Alais: Sim, vocês mereciam uma big atualização... ahsuhasuahsuahsuash. Mas espero não escrever outros tão big assim...=)... Que bom que gostastes da capa nova..*+*.. Eu sei como são as lan houses não te preocupes... kkkkkkkkkkkkkkkkkkkkk. Achastes cansativo???oO??? Acho que não né, depois do “Ufa” tinha um “do jeito que a gente gosta...”... ahsuhasuhasuhasuh. Sim o Voldemort tomou o reino de Atalaia...u.u... Este homem é pior que a peste bubônica, fala sério... ahsuashuashaushuashaush. Ele ela ficou um com tempo né??? Até agora onze anos e alguns meses...;P... Mas quando ele cair, vai cair bonitinho, do jeitinho que a gente gosta de matar...=)... E realmente lady Vector mereceu. Na verdade ela era uma estúpida se pensou que o Bigodinho iria cumprir suas promessas...¬¬... Eu não acredito que consegui te enganar...OO.. A ti e a outras pelo que vi... kkkkkkkkkkkkkkkkkk. Eu achei que fosse meio óbvio a Parkinson... oO... Mas vai ver que sou melhor do que penso... ahsuhasuahsuahsuashuash. Adoro deixar minhas leitoras doidas... kkkkkkkkkkkkkk. Só para combinar comigo né???*+*??? Kkkkkkkkkkkkkkkkkkkkkkkkkkkk. Eu realmente sou má com o Ron, coitado... u.u.. vou tentar compensar isso depois... ahsuahsuashuashaus. E beijos calientes.. bem, como tu viste, vai demorar.. Eu avisei...u.u... Depois eu compenso também!!!!!=P!!!!! hasuahsuahsuashuashuas. Beijocas estreladas. PS: acho que vou fazer uma enquête se mato o Draco ou não... oO.. Já sei qual será o teu voto...=P...

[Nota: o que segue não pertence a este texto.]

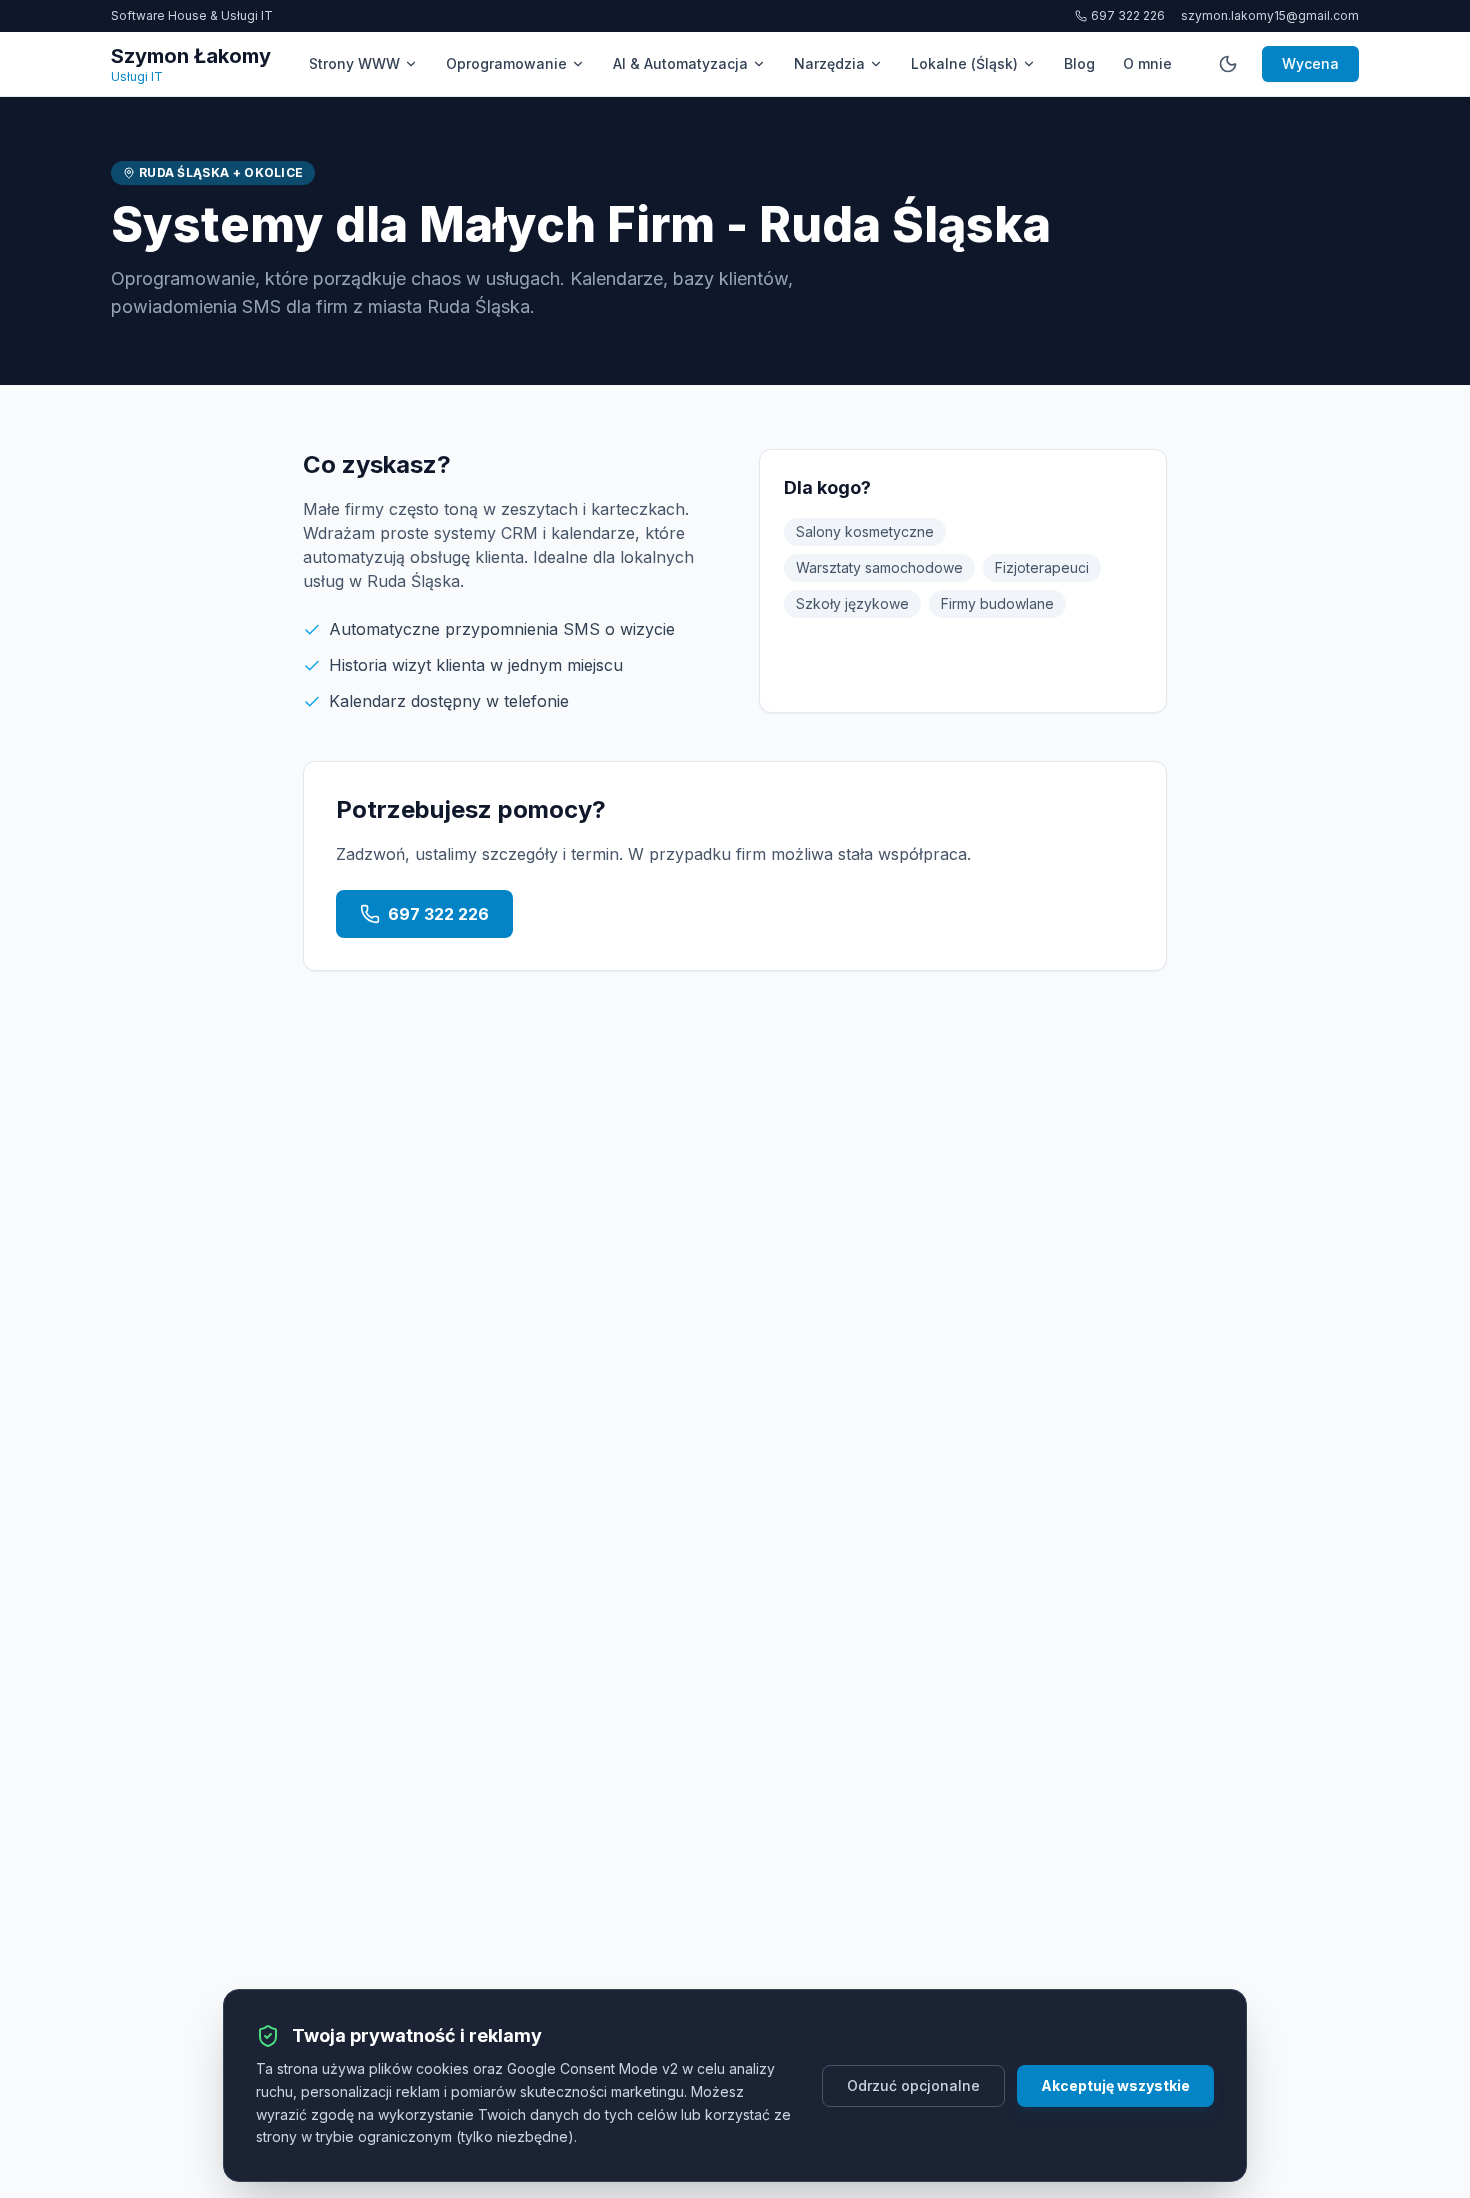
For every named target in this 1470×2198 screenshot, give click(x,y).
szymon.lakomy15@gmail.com (1270, 15)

Jessy: Nossa... *vermelhinha*. Nem mereço tantos elogios, a batalha até ficou pequena... É que não queria perder-me em sangue e morte... ahsuhasuahsuashuashu. Agora o Harry realmente é sensacional...*-*... Ele é muito bom com uma espada... kkkkkkkkkkkkkkkkkkkkkkkkk. Em todos os sentidos se é que me entendes... ashuashaushaushaus. Sim, eu vou compensar a falta de H/H nestes dois capítulos.. É, infelizmente, o próximo também não tem H/H..u.u.. O Draco é resmungão...*+*... Eu copiei esta atitude de mim mesma...=)... Mas as maldições cessaram neste capítulo percebestes???*+*??? O Fred e o George são ótimos, da próxima vez acho que eles lembrarão de contar os dedos... oO... ashuashaushaushaus. Realmente lady Vector tem que arder no inferno mesmo ahsuhasuahsuashuashaush. Tive piedade e não demorei vistes???*-*??? Apenas o suficiente para garantir os coments... ahsuhasuahsuahs. Espero que tenhas gostado do capítulo. Beijocas estreladas. PS: MUITO OBRIGADA pela capa novaaaa...... *-*.. Linda demais...
Amor: *Totalmente roxa de vergonha*.. Ai, que é isso... Vocês me deixam mal acostumada quando elogiam tanto... hihihihihihihi. Ainda mais quando eu vejo que me passaram coisinhas de digitação... affff...u.u... Sério que o beijo foi bom assim???*+*??? Espero pelos próximos.. Mas espere mesmo porque vai demorar... ahsuhasuahsuashuash. Os gêmeos são ótimos.. Eu os adoro...*-*... Eles são a luz durante a escuridão da guerra. O Colin tinha mesmo que morrer coitado. Porque eu não tinha matado ninguém e não haveria equilíbrio... ahsuahsuashaushasu. O Voldie até que fez uma coisa que prestasse mesmo. Mas foi a última, ele será impiedoso quando realmente se vir ameaçado. Ele deixa as coisas em banho-maria quando está confortável, mas quando as coisas começarem a ruir.. Bem... ahsuahsuahsuahsuash. Nossa, eu disse pra Alais acima que pensei que era óbvio que Parkinson era a Pansy... oO... ahsuhasuhasuhsa. É tão bom pensar que eu enganei vocês...*+*... O Malfoy é ótimo.. rabugento mas ótimo. Ele tem segredos que em breve todos descobrirão... *-*... Espero que o capítulo tenha sido bom apesar de estar na época de seca de H/H, mas eu avisei antes então agüentem firme... Beijocas estreladas.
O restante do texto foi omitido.